Global development studies, policy and practice have recently paid greater attention to the roles of religion and culture in shaping people’s understandings of development in the Global South, and the contributions faith actors make to development effort. However, this has tended to focus on the role of formal faith-based organisations in achieving global development goals and paid much less attention to local faith actors and communities, and the intersecting role of religion and culture on livelihood strategies and people’s relationship to the land. Although the SDGs are articulated in secular language, the realisation of each goal and associated targets must necessarily involve ‘building our understanding of human and cultural contexts and how this can help to inform practices and policies which contribute to sustainable development outcomes’.
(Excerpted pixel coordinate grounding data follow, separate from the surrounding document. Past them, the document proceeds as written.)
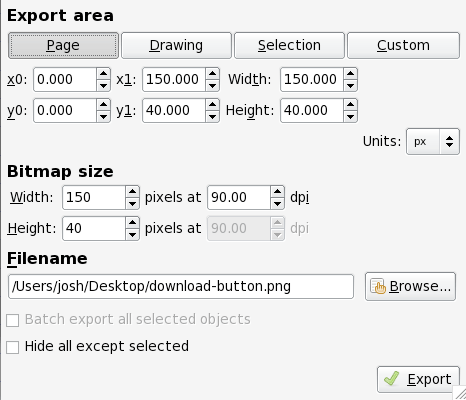The image size is (466, 400).
Task: Enable Hide all except selected checkbox
Action: click(12, 347)
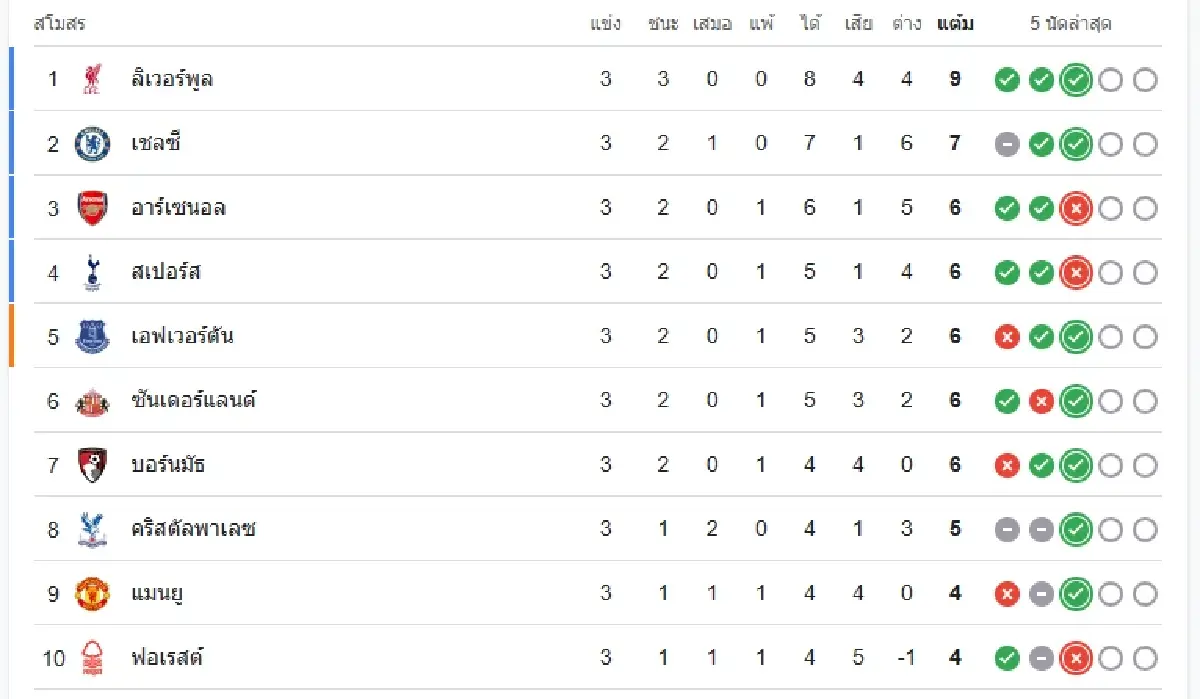Click the Nottingham Forest crest icon
1200x699 pixels.
[92, 658]
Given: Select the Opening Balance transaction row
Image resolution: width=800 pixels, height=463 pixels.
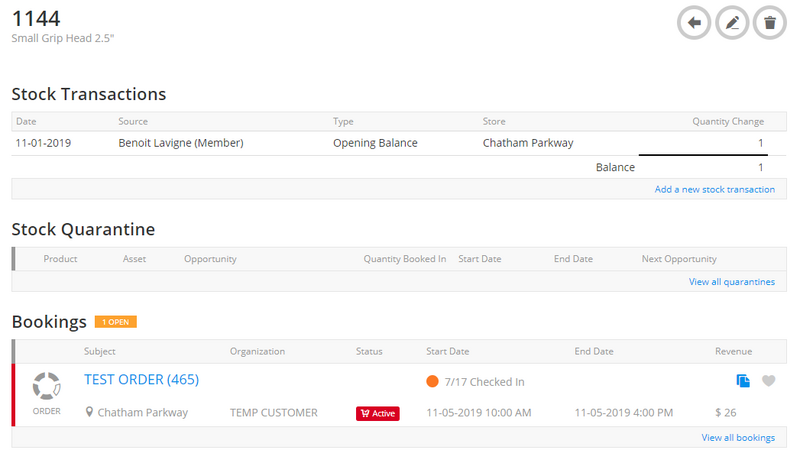Looking at the screenshot, I should click(x=375, y=143).
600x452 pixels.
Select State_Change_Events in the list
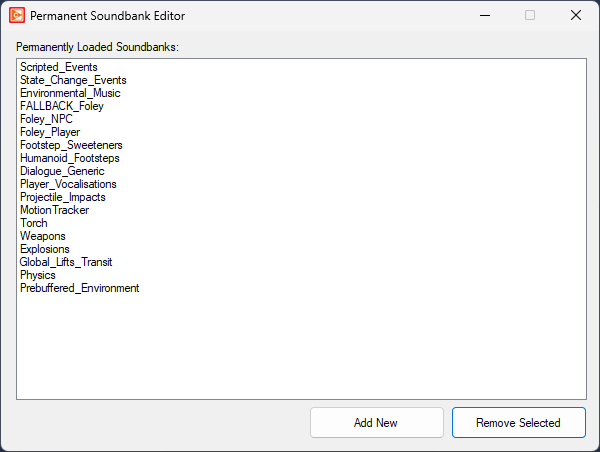click(x=73, y=80)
This project focuses on one of the most socially, political and economically marginalised groups in India: pastoralist women. India’s pastoralist communities have attracted some academic interest and support from regional NGOs, but neither have adequately considered the role that pastoralists’ religious-cultural traditions play in their relationship to land and animals, how they employ this heritage to adapt to change, and its relevance to achieving sustainable development.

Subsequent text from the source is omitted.